In fact, according to a 2018 survey by TD Bank, 43% of respondents said they had lent money to someone they knew in the past six months alone. Of this group, two-thirds were lending between $100 and $5000 – with about 20% lending over $5000 – demonstrating the prevalence of these types of loans among those close enough to one another to borrow money.
As with any loan, there is always the risk that the person will not pay back what they owe as agreed. However, it is often difficult for people to take action against those who refuse to pay back the debt they owe due to personal relationships or other factors such as being low on funds themselves or feeling uncomfortable addressing the issue head-on.
Still, your needs might be immediate, making collecting past-due debts necessary. Here are a few steps to consider.

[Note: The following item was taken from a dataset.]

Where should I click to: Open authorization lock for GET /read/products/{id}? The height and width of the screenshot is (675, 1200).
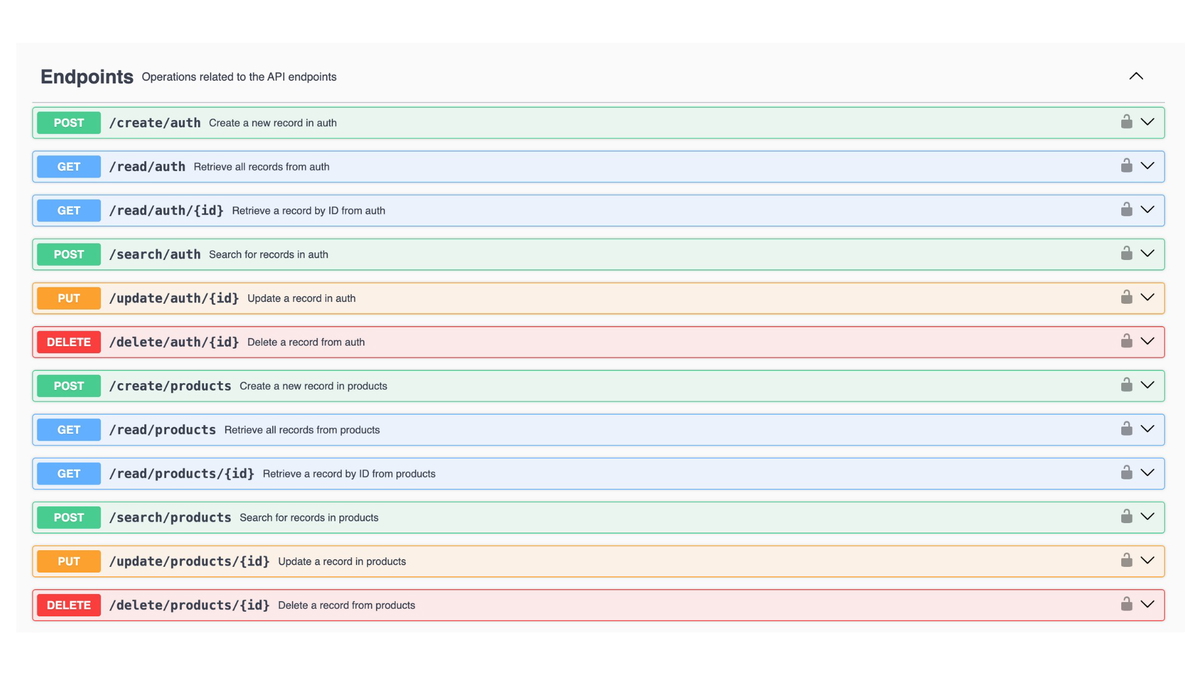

Engage with the Person Directly
When someone owes you money, the best solution is to approach them in a friendly manner. Talking to them directly about their debt is one of the most effective ways to encourage repayment. A diplomatic approach can help both parties feel heard and understand each other’s perspectives.
When addressing the issue, it is essential to focus on the facts and avoid emotions like guilt or blame. Please explain why you need the money back, such as for rent or bills, and then allow them to explain why they cannot pay. Understanding their reasons may reveal alternatives that could benefit both parties.
Additionally, listening to what they say can present an opportunity for compromise. This could include offering a payment plan with more lenient terms than the original agreement, allowing them extra time before payment is due, or including smaller fees over a more extended period.
It helps if you can be open-minded in these conversations and try not to insist on getting every penny back right away. Offering some incentive or reward for total repayments – such as forgiveness of late fees or interest – may also provide an incentive for people who are otherwise unable or unwilling to repay their debts in full.
Reach Out to Loved Ones
If engaging with the person has not resolved the debt, it is sometimes beneficial to involve a third party. This could be an attorney or mediator, depending on the situation and size of the loan.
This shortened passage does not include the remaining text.